Kocher’s can sometimes work in sub-glenoid injuries, this can sub-divided further depending upon the injury type and the manoeuvre used. Assuming that the patient is cooperative and comfortable (pain/spasm), they are able to fully adduct the humerus, and the humeral head is not wedged beneath the rim, then Kocher’s can be attempted. All 3 manoeuvres can be used if the humeral head is intact; only the first manoeuvre (external rotation) can be used if the humeral head is damaged (GTa# or GTi#); an old Hill-Sach’s lesion without significant impaction could theoretically provide the fixed point to move between manoeuvre 2 and 3 but there really are other techniques that are more likely to succeed in this scenario.
Based on all the available data, this operator’s individualised approach for this scenario now looks more like this:
Plan A - first manoeuvre Kocher’s (30% likelihood of success),
Plan B - prone scapular manipulation (90%),
Plan C - sedation plus scapular manipulation (patient fully seated or angle based on airway management during procedure), 100%.

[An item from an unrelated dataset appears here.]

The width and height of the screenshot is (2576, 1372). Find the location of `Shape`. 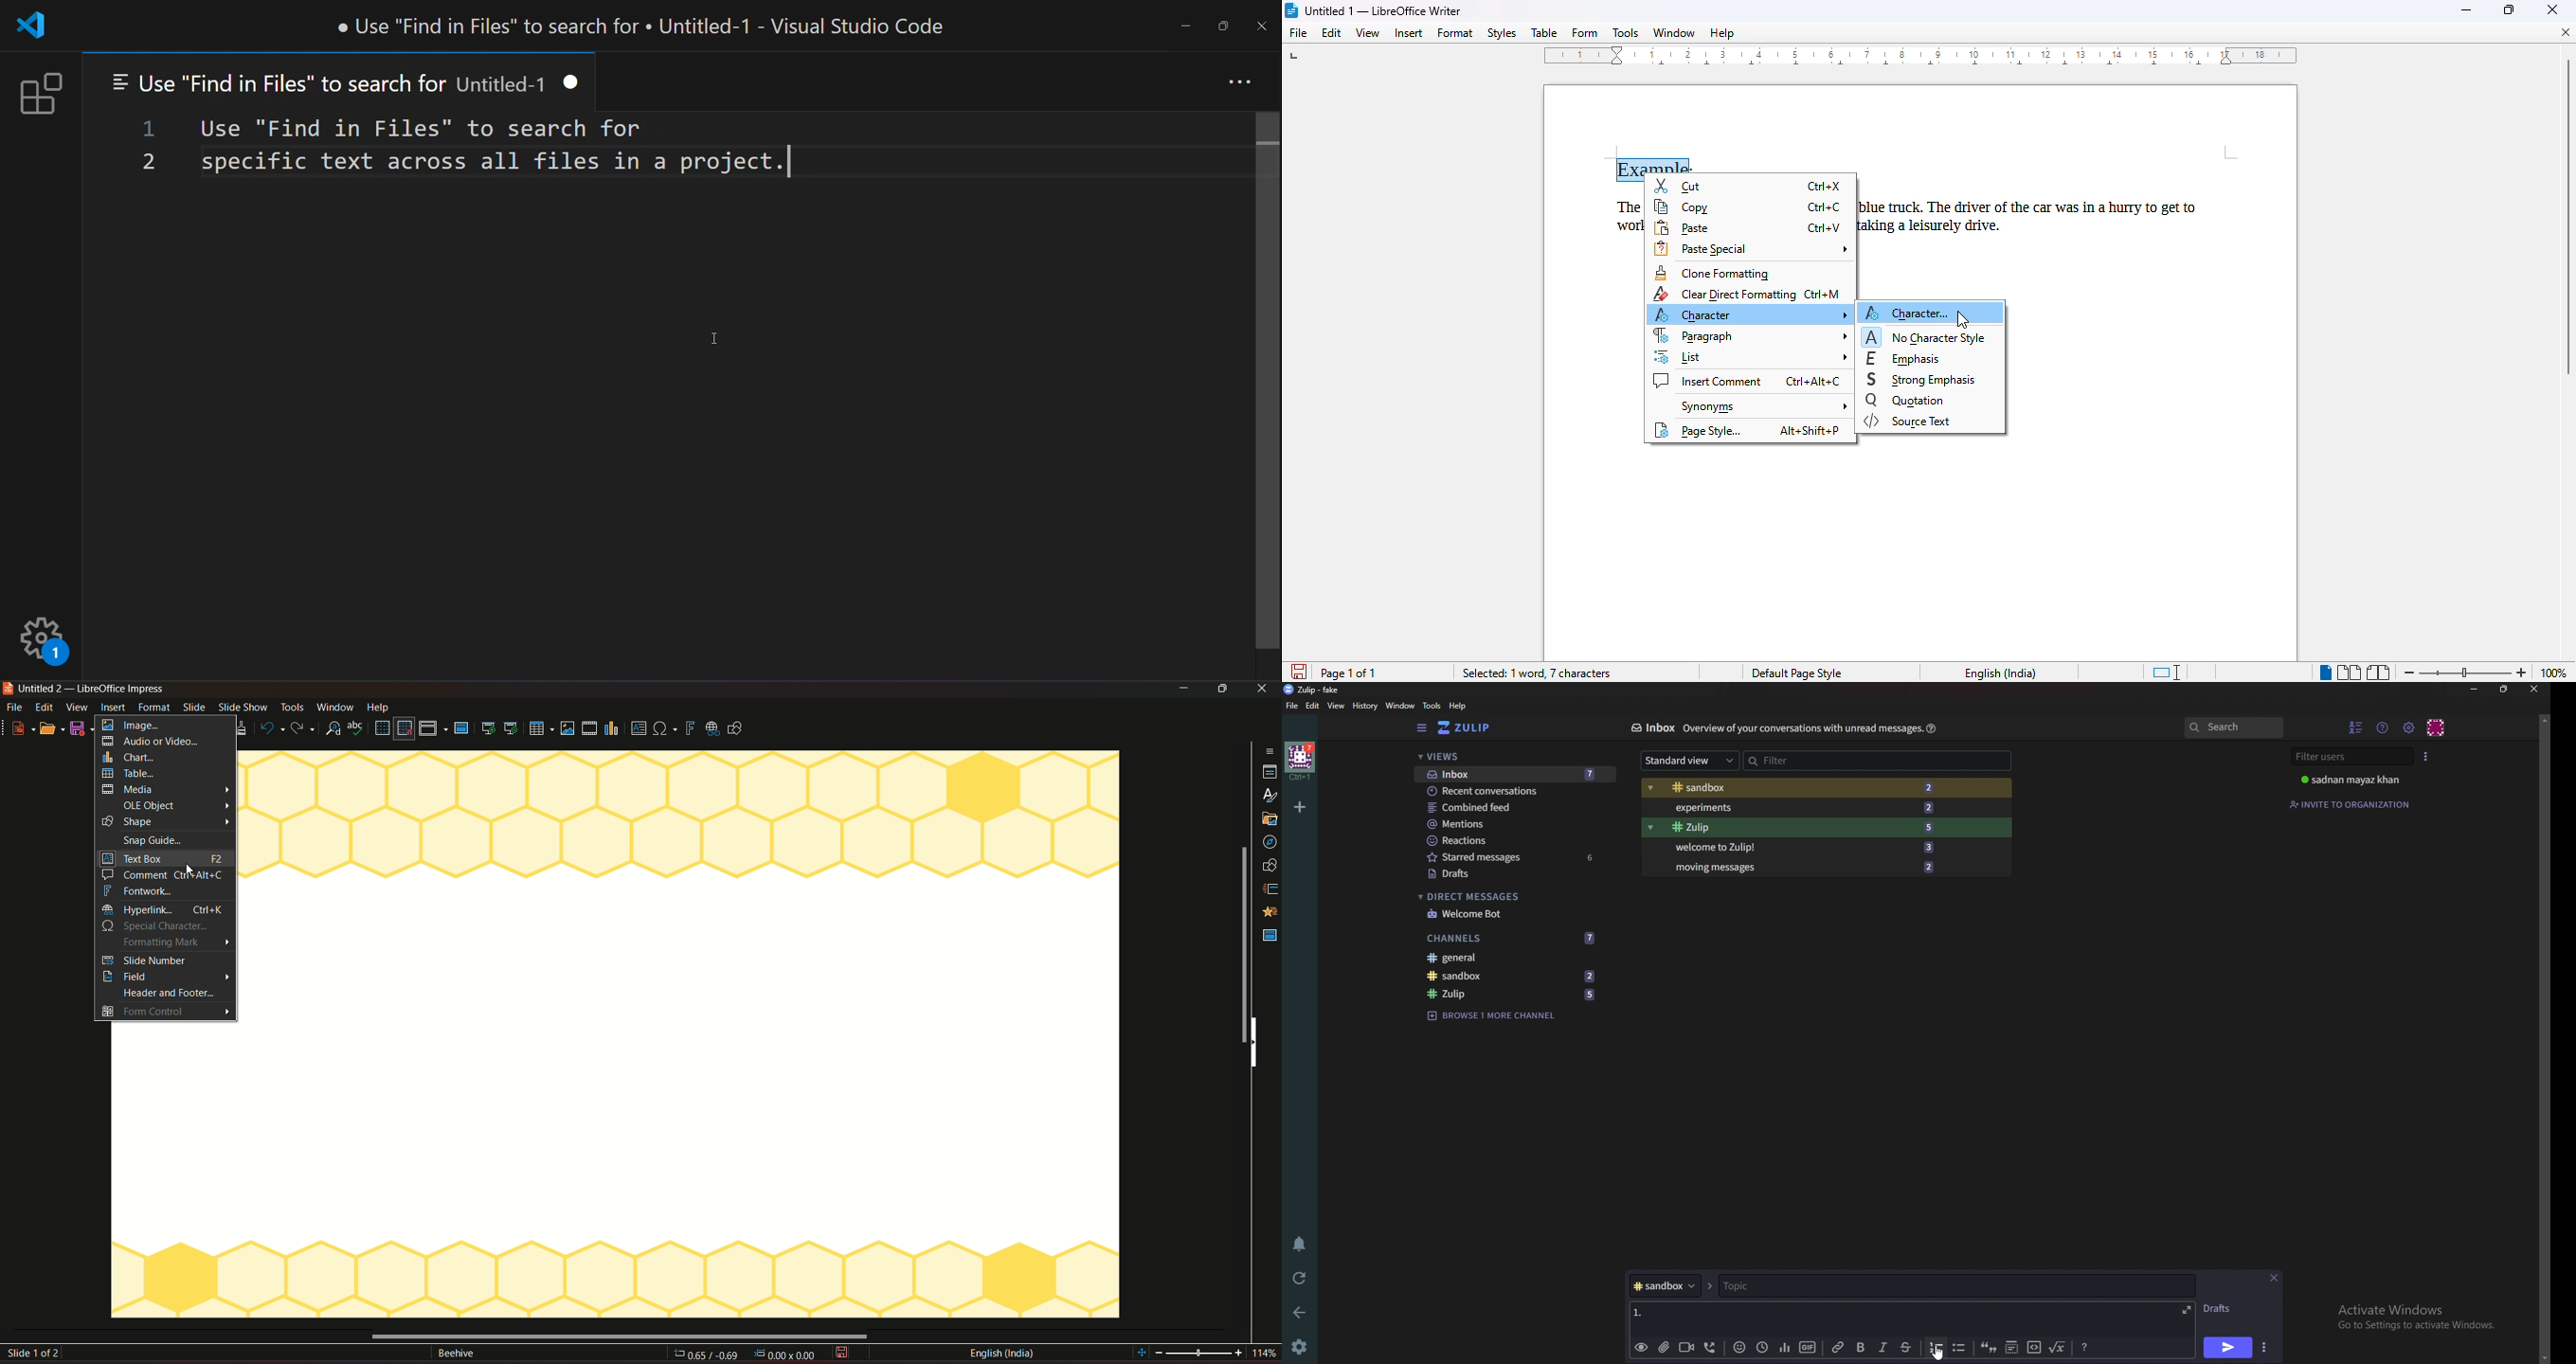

Here’s a tip for knowing when your zero position isn’t working and you need to try a different approach. If you can feel the scapula move in rigid tandem with any movements of the humerus once you are in an abducted position, and your patient is relaxed and cooperative, then you have a case where the head is wedged under the glenoid rim. Attempted movements include further abduction, external rotation or anterior/posterior, and you will feel the scapula move as if it is stuck to the head. You are unlikely to be able to coax the head into sliding out and will need to either sedate your patient and see if removal of all muscle spasm is the issue, or try an alternative approach. Moving the humerus into a forward (anterior) elevation position while an assistant keeps the tip of the scapula pushed medially, allows the head to dislodge from the wedged position and either reduce immediately, or move into a more free sub-glenoid position where you can re-attempt a zero position. The other option is formally moving your patient into a prone position and performing scapula manipulation. The take home message is that if you are stuck – stop, reassess why you are stuck, use the additional information you have gained based on your first attempt to be flexible and alter your plan.
Sometimes you have to manage situations in suboptimal environments. I tried my first spartan race this weekend with the team from my local gym @fitnesskickflemington and one of my team mates Jason popped his shoulder out mid race and somehow kept going to the finish. I often talk about how it is not important where you stand as an operator or whether the patient is sitting, lying, prone, or hanging from their feet as long as you know where the scapula is compared to the humeral head. In this case, Jason had a medal round his neck and a victory beer in one hand, so I reduced his shoulder standing in the field, flanked by men in capes.